Boris Johnson is desperate for Joe Biden to beat Donald Trump – and it’s clear why
A defeat for the current president could liberate the prime minister to forge a more popular special relationship with the US, writes John Rentoul
The prime minister suffers from “private neuralgia” about being associated with Donald Trump, according to Tim Shipman, the author who has chronicled Boris Johnson’s victory in the EU referendum and his rise to No 10.
Part of the reason for this aversion is obvious: Trump is exceptionally unpopular with the British public. Johnson finds himself in a similar bind to Tony Blair, when Al Gore failed to win the few hundred votes he needed in Florida to avoid the election being sent to the US Supreme Court.
For Blair, the US-UK partnership was an “article of faith”, to be maintained regardless of personalities, but for his party and much of British public opinion it was as much an article of faith that George W Bush was a dangerous simpleton with whom the British government should have as little to do as possible.
If Bush was dangerous, then Trump is more so, which is why popular anti-Americanism, a strong but minority strand among the British people, has been magnified by pro-Americans who regard Trump as an affront to the values of the republic.
In Blair’s case, the damage done at home by the special relationship was magnified by the clash of left and right – many in the Labour Party regarded Blair as a traitor for fraternising with the ideological enemy in the Republican Party – but for Johnson the damage is worse. He is accused of hanging out with an ideological soulmate.
He is the “Britain Trump”, as the America Trump once described him, and the America Trump sees Brexit, and Nigel Farage and Boris Johnson, as mere provinces of his Greater Ego – in the way that he quite plainly did not see Theresa May.
Johnson tolerates Trump’s embrace, but cannot wait for it to end. You can see why he would much prefer to be dealing with Joe Biden. Biden wouldn’t change policies much. He would still be hostile to China, and it would be just as difficult to negotiate a US-UK trade deal with him in the White House. But he would run a conventional and predictable US administration. And Johnson wouldn’t be tainted by the authoritarianism, racism and misogyny of the Trump White House.
Of course, there would then be the danger for Johnson of being seen as one of the Trumpier world leaders, bracketed in Trump’s absence with Narendra Modi in India, Jair Bolsonaro in Brazil, Andrzej Duda in Poland and Viktor Orban in Hungary. But, as Shipman points out, a Biden presidency could also liberate the “Good Boris”: the one who wants to build international alliances and to pursue global action on climate change; the one who declared he was not a Sinophobe but offered Hong Kong people a route to British citizenship.

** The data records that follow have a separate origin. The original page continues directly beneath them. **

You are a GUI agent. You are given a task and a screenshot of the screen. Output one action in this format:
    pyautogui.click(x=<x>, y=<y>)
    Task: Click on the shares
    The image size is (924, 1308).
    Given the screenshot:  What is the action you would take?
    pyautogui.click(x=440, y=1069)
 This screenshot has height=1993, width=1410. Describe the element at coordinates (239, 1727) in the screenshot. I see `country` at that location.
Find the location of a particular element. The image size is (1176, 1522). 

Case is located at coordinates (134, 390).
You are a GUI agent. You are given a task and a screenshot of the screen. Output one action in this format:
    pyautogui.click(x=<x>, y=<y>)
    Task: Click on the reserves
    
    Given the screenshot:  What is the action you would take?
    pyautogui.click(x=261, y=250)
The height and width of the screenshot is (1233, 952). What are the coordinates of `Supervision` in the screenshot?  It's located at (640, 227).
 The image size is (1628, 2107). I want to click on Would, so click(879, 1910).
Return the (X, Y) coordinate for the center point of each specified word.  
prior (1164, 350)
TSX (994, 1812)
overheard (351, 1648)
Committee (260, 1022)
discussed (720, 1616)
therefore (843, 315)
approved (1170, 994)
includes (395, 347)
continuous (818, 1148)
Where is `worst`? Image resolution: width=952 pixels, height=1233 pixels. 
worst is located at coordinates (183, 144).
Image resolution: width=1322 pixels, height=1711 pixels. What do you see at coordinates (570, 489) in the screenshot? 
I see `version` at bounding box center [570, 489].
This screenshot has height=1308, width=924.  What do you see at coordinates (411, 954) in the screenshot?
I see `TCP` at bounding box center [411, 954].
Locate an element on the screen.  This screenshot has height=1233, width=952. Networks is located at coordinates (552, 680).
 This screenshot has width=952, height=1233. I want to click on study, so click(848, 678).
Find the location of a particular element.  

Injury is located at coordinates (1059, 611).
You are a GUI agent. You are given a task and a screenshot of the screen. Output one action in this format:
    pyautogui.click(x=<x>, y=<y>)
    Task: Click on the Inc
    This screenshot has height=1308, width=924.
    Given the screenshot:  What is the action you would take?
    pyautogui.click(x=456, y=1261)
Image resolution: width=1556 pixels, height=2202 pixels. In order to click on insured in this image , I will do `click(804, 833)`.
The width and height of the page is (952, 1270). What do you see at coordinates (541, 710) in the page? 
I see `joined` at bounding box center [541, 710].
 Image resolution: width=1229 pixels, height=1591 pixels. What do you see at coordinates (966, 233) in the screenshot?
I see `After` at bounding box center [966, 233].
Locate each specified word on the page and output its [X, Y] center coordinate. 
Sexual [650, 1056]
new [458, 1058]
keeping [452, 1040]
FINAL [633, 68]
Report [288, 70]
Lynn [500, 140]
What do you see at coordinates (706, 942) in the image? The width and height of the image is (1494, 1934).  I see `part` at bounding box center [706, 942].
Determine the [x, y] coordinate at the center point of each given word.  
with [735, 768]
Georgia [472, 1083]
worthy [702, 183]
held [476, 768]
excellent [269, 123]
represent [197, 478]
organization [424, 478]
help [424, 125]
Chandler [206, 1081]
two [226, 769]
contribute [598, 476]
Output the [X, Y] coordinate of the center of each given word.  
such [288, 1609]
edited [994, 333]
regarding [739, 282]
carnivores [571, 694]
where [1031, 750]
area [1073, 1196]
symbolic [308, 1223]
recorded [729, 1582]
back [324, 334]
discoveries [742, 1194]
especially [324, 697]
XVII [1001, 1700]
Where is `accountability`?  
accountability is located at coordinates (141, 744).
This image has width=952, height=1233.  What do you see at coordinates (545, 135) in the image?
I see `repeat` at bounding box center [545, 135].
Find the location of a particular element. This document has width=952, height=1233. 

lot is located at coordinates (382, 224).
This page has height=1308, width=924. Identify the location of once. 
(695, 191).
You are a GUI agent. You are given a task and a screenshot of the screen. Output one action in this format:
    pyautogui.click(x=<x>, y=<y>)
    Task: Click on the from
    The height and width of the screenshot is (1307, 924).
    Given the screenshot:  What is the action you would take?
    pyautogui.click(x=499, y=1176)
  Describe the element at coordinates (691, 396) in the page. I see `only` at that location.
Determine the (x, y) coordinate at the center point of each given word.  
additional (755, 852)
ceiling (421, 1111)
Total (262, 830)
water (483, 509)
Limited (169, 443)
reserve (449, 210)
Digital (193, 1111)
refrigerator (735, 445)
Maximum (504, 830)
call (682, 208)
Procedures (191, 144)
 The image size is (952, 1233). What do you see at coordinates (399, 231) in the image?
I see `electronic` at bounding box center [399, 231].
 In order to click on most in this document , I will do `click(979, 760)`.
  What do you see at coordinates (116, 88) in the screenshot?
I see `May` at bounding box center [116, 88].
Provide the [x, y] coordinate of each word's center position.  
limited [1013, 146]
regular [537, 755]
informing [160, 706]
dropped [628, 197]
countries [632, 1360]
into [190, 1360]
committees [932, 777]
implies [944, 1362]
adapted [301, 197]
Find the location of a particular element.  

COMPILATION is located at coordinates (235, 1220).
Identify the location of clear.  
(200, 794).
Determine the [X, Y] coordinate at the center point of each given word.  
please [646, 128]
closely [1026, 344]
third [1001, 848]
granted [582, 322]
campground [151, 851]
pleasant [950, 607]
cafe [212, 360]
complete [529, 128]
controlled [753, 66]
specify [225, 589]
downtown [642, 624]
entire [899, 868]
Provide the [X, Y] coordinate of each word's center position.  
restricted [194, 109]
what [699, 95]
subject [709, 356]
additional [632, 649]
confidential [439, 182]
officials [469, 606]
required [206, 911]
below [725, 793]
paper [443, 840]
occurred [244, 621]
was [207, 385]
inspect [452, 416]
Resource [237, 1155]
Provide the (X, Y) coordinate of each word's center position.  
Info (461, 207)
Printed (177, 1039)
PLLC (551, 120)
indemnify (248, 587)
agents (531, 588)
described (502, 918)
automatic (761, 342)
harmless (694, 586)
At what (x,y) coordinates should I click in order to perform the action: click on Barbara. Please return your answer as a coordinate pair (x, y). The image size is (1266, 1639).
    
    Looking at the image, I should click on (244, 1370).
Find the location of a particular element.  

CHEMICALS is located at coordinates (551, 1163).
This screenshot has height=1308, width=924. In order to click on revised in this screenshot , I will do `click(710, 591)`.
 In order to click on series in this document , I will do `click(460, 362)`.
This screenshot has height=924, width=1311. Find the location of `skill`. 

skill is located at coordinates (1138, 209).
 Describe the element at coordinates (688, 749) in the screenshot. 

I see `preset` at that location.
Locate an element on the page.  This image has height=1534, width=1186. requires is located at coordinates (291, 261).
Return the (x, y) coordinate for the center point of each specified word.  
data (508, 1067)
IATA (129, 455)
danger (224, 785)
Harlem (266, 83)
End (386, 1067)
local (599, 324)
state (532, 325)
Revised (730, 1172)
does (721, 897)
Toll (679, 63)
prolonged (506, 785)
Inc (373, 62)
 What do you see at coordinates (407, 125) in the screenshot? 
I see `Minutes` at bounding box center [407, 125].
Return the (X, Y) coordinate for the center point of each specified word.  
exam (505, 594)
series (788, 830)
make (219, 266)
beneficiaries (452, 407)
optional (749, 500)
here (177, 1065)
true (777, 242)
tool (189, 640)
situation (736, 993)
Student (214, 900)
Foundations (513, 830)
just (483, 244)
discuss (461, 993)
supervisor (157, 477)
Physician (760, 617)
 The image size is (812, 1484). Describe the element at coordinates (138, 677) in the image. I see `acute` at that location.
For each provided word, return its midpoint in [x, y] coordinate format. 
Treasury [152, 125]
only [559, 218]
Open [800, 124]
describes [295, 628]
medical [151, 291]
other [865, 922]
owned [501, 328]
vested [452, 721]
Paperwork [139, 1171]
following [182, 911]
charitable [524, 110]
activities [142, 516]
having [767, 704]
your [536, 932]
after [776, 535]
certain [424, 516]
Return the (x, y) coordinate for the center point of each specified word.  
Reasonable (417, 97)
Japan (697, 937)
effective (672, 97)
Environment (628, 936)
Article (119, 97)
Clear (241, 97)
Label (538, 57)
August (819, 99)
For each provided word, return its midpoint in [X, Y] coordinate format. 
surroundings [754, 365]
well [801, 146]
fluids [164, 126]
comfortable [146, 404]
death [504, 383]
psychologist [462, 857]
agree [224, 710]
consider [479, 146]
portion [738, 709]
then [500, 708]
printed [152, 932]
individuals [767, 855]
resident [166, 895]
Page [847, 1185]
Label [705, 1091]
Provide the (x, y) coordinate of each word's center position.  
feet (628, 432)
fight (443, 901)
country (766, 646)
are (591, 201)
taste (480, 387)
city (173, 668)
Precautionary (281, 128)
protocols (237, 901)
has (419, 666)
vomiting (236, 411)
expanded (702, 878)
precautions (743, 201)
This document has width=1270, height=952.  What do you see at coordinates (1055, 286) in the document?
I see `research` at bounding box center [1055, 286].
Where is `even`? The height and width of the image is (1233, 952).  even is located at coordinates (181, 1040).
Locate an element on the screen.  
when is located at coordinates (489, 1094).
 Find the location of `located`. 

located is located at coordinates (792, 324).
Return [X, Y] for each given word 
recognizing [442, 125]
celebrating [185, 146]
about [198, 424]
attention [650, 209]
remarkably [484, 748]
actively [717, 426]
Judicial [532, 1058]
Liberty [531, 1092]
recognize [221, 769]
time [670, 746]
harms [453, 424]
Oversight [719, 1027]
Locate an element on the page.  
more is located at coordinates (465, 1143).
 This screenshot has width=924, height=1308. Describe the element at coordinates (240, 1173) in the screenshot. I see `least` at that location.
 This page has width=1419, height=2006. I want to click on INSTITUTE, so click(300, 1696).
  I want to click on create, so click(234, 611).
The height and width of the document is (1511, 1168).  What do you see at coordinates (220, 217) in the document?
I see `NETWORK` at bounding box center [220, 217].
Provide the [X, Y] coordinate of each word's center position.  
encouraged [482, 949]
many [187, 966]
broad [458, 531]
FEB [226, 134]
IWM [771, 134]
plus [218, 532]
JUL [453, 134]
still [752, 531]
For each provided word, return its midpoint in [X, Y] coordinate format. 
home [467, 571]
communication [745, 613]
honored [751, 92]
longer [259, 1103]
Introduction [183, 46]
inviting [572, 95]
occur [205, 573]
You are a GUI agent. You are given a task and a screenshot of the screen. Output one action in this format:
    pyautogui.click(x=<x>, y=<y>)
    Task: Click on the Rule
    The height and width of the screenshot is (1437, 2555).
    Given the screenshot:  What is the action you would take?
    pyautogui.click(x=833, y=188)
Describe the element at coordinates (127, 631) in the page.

This Johnson, the One Nation liberal Conservative who co-exists in the same chaotic persona as “Bad Boris”, the Brexity national populist, could form a perfectly amicable ideological bond with a conservative courtly Democrat.
Indeed, wanting Trump to lose is a powerful reason for wanting Biden to win in November. But the side-effect at home of liberating Johnson to be more of the One Nation liberal centrist that he was as Mayor of London is yet another reason to cheer on the people’s Joe.